◆ Task brief
Please repeat, exactly as written, every line from the one containing "At what coordinates should I click to accomplish: Click" through the last line of the records, both included, and leave out any pictures.

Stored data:
§ §

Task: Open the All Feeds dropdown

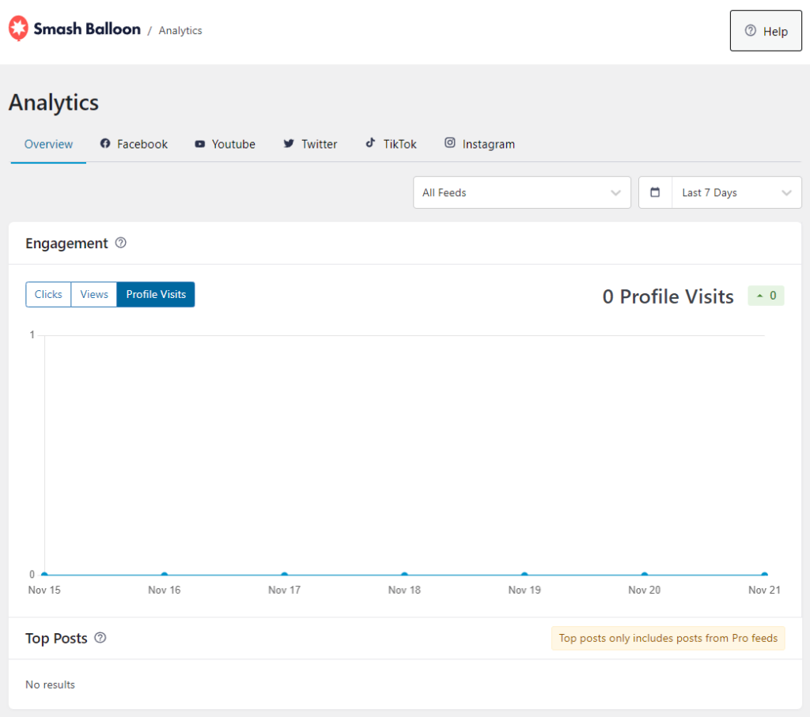Action: point(521,193)
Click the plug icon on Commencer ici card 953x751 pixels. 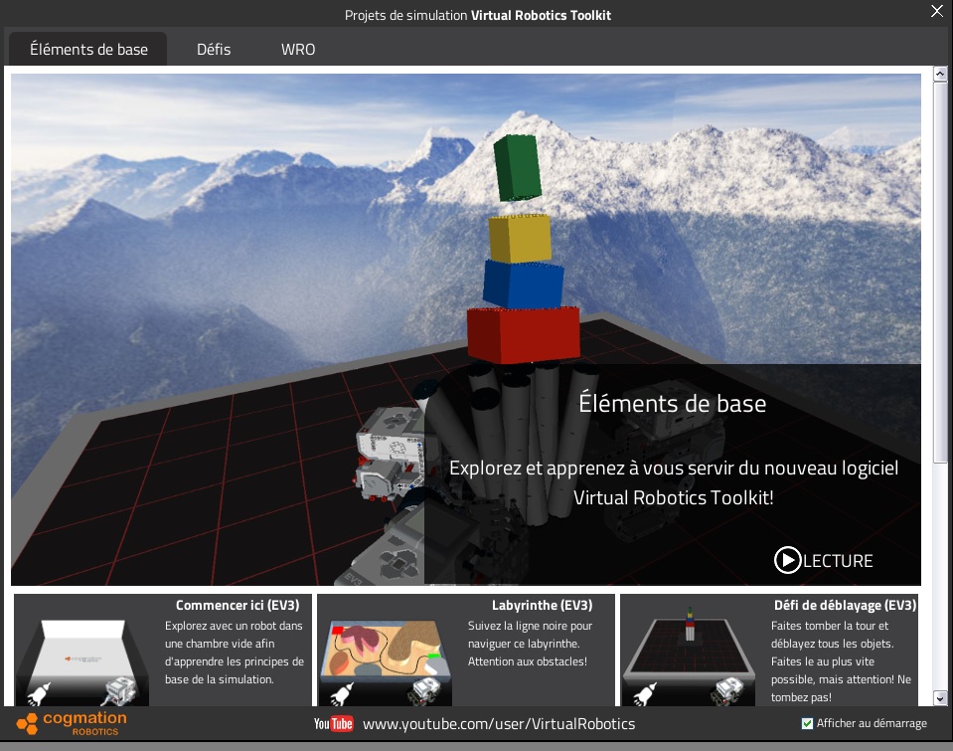pos(37,692)
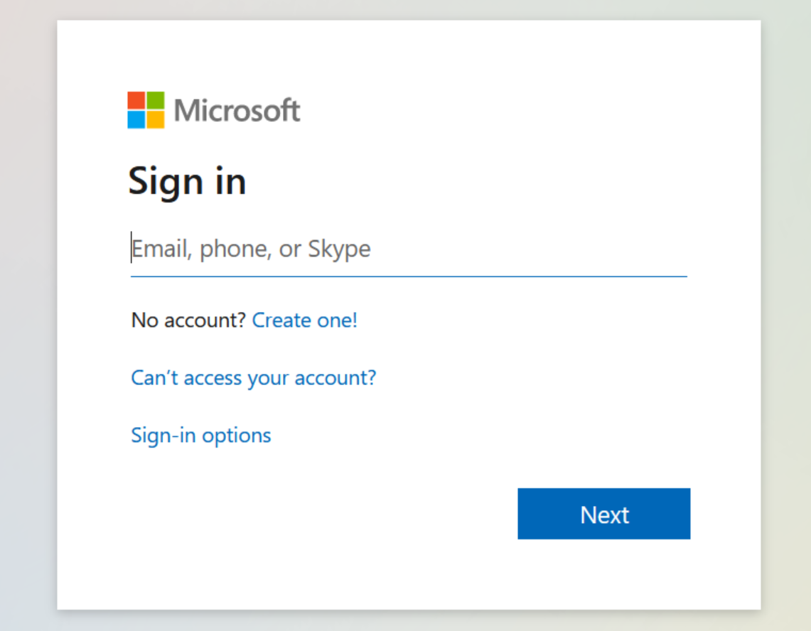Click the green square in the Microsoft logo

pos(156,101)
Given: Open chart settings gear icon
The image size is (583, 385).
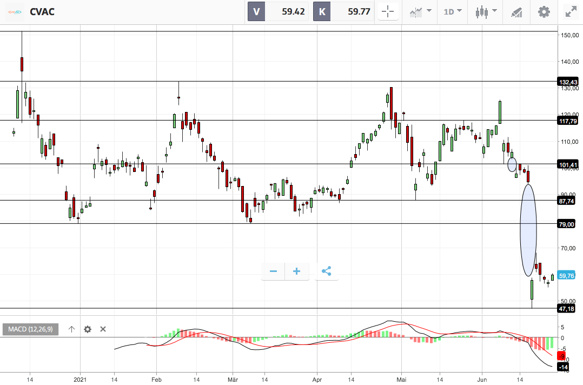Looking at the screenshot, I should [x=544, y=12].
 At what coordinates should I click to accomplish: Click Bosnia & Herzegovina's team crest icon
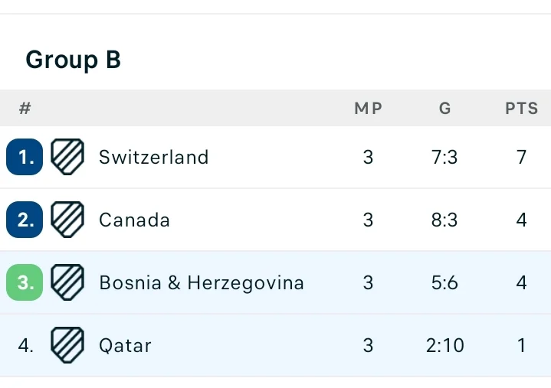67,282
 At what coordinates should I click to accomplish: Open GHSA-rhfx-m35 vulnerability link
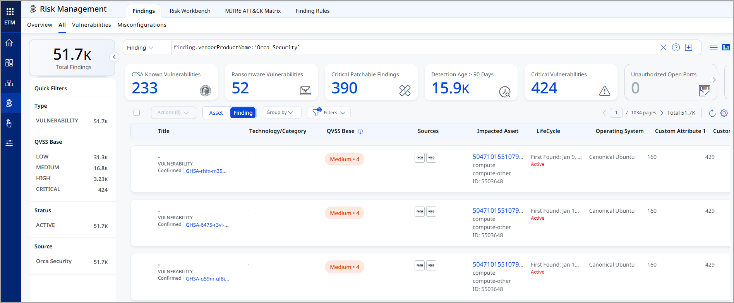[x=206, y=171]
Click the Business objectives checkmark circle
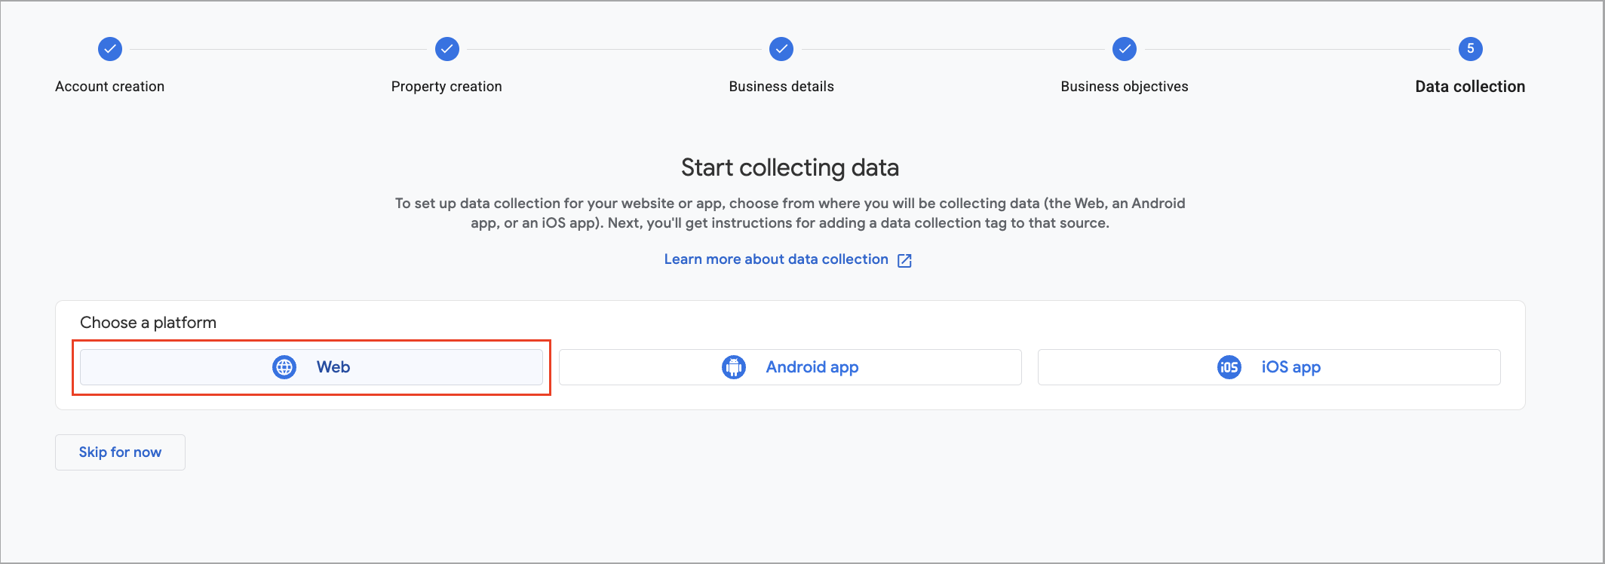Screen dimensions: 1605x564 [1125, 49]
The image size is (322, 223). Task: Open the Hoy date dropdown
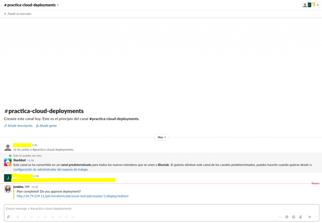(161, 137)
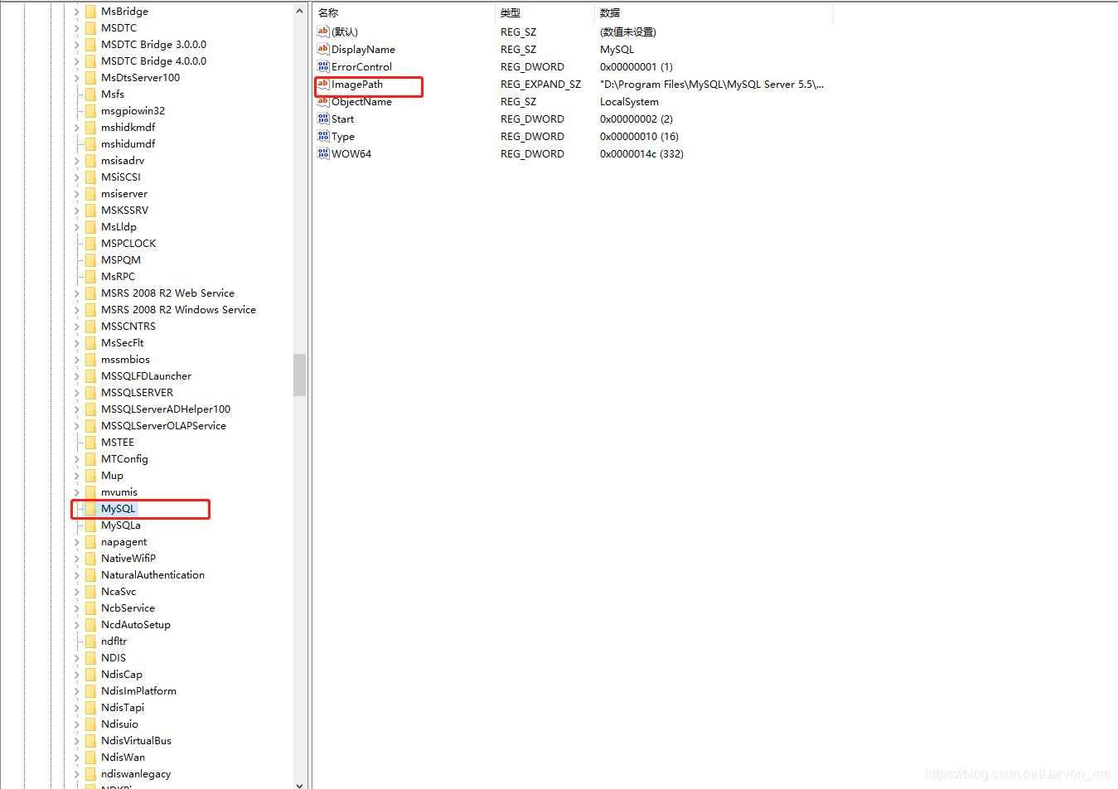Click the DWORD icon next to WOW64
The width and height of the screenshot is (1118, 789).
coord(322,153)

§ §

◆ Output
 At what coordinates should I click to accomplish: Click Bosnia & Herzegovina's team crest icon
67,282
 At what coordinates should I click to accomplish: Open GHSA-rhfx-m35 vulnerability link
[x=206, y=171]
Click the Business objectives checkmark circle
Screen dimensions: 1605x564 [1125, 49]
The image size is (322, 223). Task: Open the Hoy date dropdown
(161, 137)
Click the DWORD icon next to WOW64
The width and height of the screenshot is (1118, 789).
coord(322,153)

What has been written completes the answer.